If you’re confused, here’s some examples that should help clarify:

// Get a URL with a 1 second timeout and cancel remote calls for
// 20 seconds after 3 failed attempts in 20 seconds have occurred
$response = vip_safe_wp_remote_get( $url );
if ( is_wp_error( $response ) )
	echo 'No data is available.';
else
	echo wp_remote_retrieve_body( $response );

// Get a URL with 1 second timeout and cancel remote calls for 60 seconds
// after 1 failed attempt in 60 seconds has occurred. On failure, display &quot;N/A&quot;.
$response = vip_safe_wp_remote_get( $url, false, 1, 1, 60 );
if ( is_wp_error( $response ) )
	echo 'N/A';
else
	echo wp_remote_retrieve_body( $response );

fetch_feed()

WordPress’s built-in fetch_feed() function should be used for fetching and parsing feeds. It has built-in caching that defaults to 43200 seconds (12 hours). To change that value, use a filter:

function someprefix_return_900() {
	return 900;
}

add_filter( 'wp_feed_cache_transient_lifetime', 'someprefix_return_900' );
$feed = fetch_feed( $feed_url );
remove_filter( 'wp_feed_cache_transient_lifetime', 'someprefix_return_900' );

wpcom_vip_wp_oembed_get()

`wpcom_vip_wp_oembed_get()` is a wrapper for WordPress’ own `wp_oembed_get()` but with added caching.

Uncached Remote Requests

If for some reason you need to make an uncached remote request, such as to ping an external service during post publish, then you should use the powerful and flexible WordPress HTTP API rather than directly using cURL or another method.

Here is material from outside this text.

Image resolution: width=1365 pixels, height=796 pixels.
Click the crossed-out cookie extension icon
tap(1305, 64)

Note that uncached remote requests should never run on the front end of your site for speed and performance reasons.

cURL fopen fsockopen

Use current_time(), not date_default_timezone_set()

Use WordPress’s

current_time( 'timestamp' )

if you need to get a time that’s adjusted for the site’s timezone setting in the admin area.

If you need to work with the timezone offset:

get_option( 'gmt_offset' )

Please don’t use date_default_timezone_set(). The timezone in PHP needs to stay GMT+0 as that’s what WordPress expects it to be. Several features are dependent on this, and will break if you adjust the timezone.

Custom user roles

Sometimes the default roles and capabilities aren’t exactly what you need for your site. If you need to create new roles or modify existing ones, we have helper functions to assist you in doing this. Please use these functions rather than the traditional methods as this will ensure that your code works on WordPress.com and in your development environments.

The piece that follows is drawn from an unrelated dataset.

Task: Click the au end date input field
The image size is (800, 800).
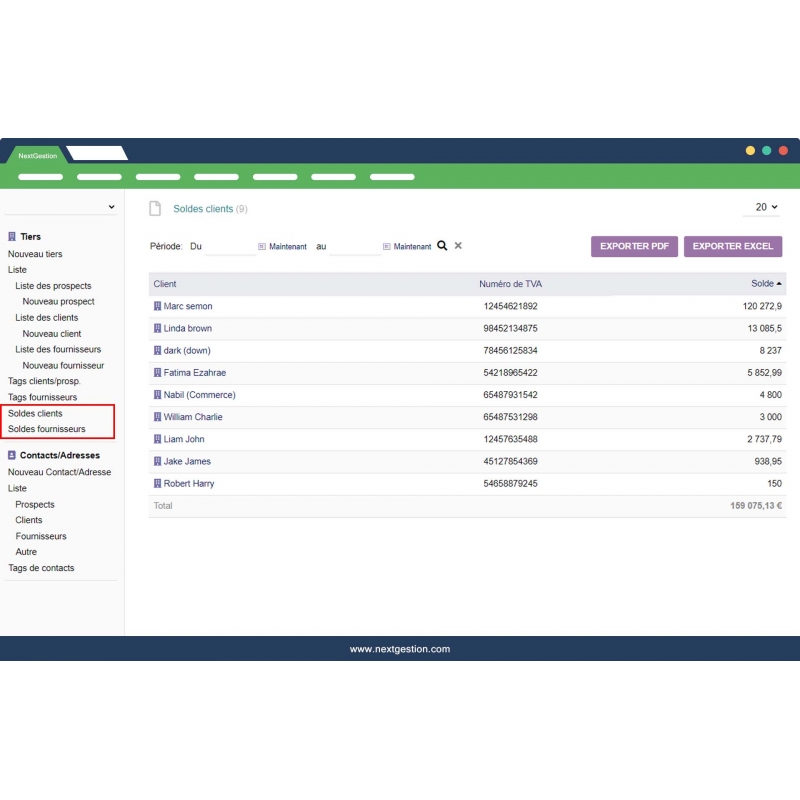Action: [x=354, y=246]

As an example, here’s how you can register a “Reviewer” role:

add_action( 'init', function() {
    $ver = 42; // bump each time this code is changed
    // check if this has been run already
    if ( $ver <= get_option( 'custom_roles_version' ) {
        return;
    }

    // add a Reviewer role
    wpcom_vip_add_role( 'reviewer', 'Reviewer', array(
        'read' => true,
        'edit_posts' => true,
        'edit_others_posts' => true,
        'edit_private_posts' => true,
        'edit_published_posts' => true,
        'read_private_posts' => true,
        'edit_pages' => true,
        'edit_others_pages' => true,
        'edit_private_pages' => true,
        'edit_published_pages' => true,
        'read_private_pages' => true,
        )
    );

    // update the version to prevent this running again
    update_option( 'custom_roles_version', $ver );
} );

Note: you’ll want to use these helper functions on the ‘init’ hook, and ensure you only run them when the role definitions need to change. An example technique is shown.

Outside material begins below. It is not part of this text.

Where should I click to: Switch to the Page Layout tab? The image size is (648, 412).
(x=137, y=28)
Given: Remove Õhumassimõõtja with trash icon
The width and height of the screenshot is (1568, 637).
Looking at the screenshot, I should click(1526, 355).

You can find all available capabilities in WordPress Codex.

Here are some more examples:

add_action( 'init', function() {
    $ver = 43; // bump each time this code is changed
    // check if this has been run already
    if ( $ver <= get_option( 'custom_roles_version' ) {
        return;
    }
    
    // Add new role
    wpcom_vip_add_role( 'super-editor', 'Super Editor', array( 'level_0' => true ) );

    // Remove publish_posts cap from authors
    wpcom_vip_merge_role_caps( 'author', array( 'publish_posts' => false ) );

    // Remove all caps from contributors
    wpcom_vip_override_role_caps( 'contributor', array( 'level_0' => false ) );

    // Duplicate an existing role and modify some caps
    wpcom_vip_duplicate_role( 'administrator', 'station-administrator', 'Station Administrator',
        array( 'manage_categories' => false ) );

    // Add custom cap to a role
    wpcom_vip_add_role_caps( 'administrator', array( 'my-custom-cap' ) );

    // Remove cap from a role
    wpcom_vip_remove_role_caps( 'author', array( 'publish_posts' ) );

    // update the version to prevent this running again
    update_option( 'custom_roles_version', $ver );
} );

Database queries

Direct database queries should be avoided wherever possible. Instead, it’s best to rely on WordPress API functions for fetching and manipulating data.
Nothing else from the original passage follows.